With this being said, if we eliminate a very juicy and common target for attackers to feast on, what will they do? Will they invest money into breaking EMV systems; maybe. Will they attack retailers that don’t have these EMV PoS deployed in their network; most likely. Will they start broadening their horizons to untapped areas to keep making money; definitely. Think about that for a minute. By fixing an issue that people have been calling on to fix for years, could potentially cause other sectors, or areas of the industry to be brought under attack. That’s what I’m calling the “water balloon effect”, or the unintended consequences of directing malicious attention elsewhere, due to the remediation of a highly targeted area. There are many other sectors and areas of attack that we’ve seen grow over the past year (mobile malware, healthcare hacks, cryptolocker, etc.) and it would be interesting to see if these attacks grew exponentially over the next year, while PoS compromises decreased. If this is the case, what can we do going forward to alert other sectors of the “water balloon effect”? For the complete safety of the general community we should at least be aware that this theory is in place and that when we see a highly targeted exploitable risk remediated, we should start considering where that displaced water is going to end up.

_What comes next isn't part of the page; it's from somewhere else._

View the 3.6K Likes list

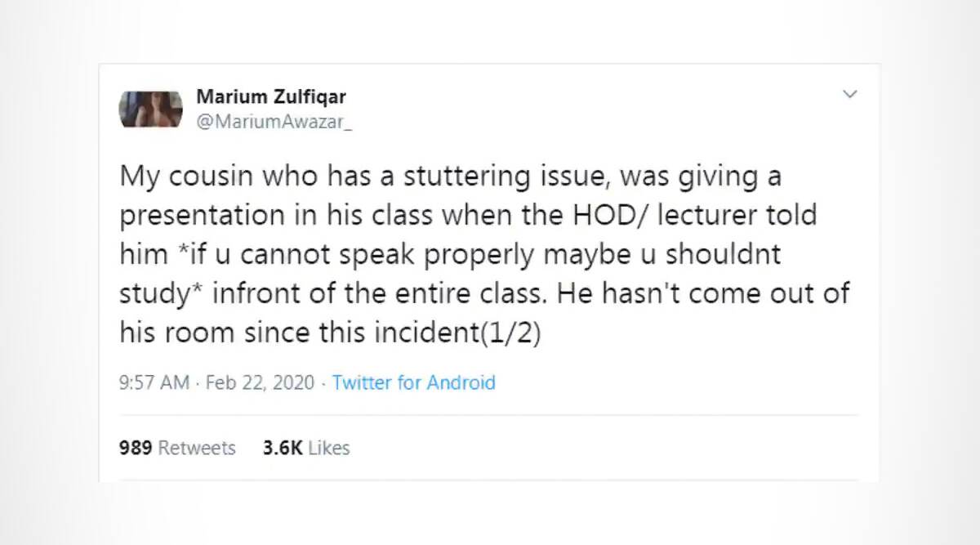pyautogui.click(x=306, y=448)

This isn’t meant to be some type of fear mongering tactic to scare people into thinking bad things will occur, but the fact is we should be prepared over the next couple months to see where this goes. The old school PoS systems were such easy wins for hackers and if they’re not going to be easy to compromise now there’s the possibility of an attack shift towards other areas, or sectors. My only real advice is to determine what data attackers would want to compromise now and start getting your arms around it. I’m hoping you’re doing that now, but unlike other times in the past, this might be the calm before the storm for a few unsuspecting industries. Let’s embolden each other to take steps on preparing now while we still can.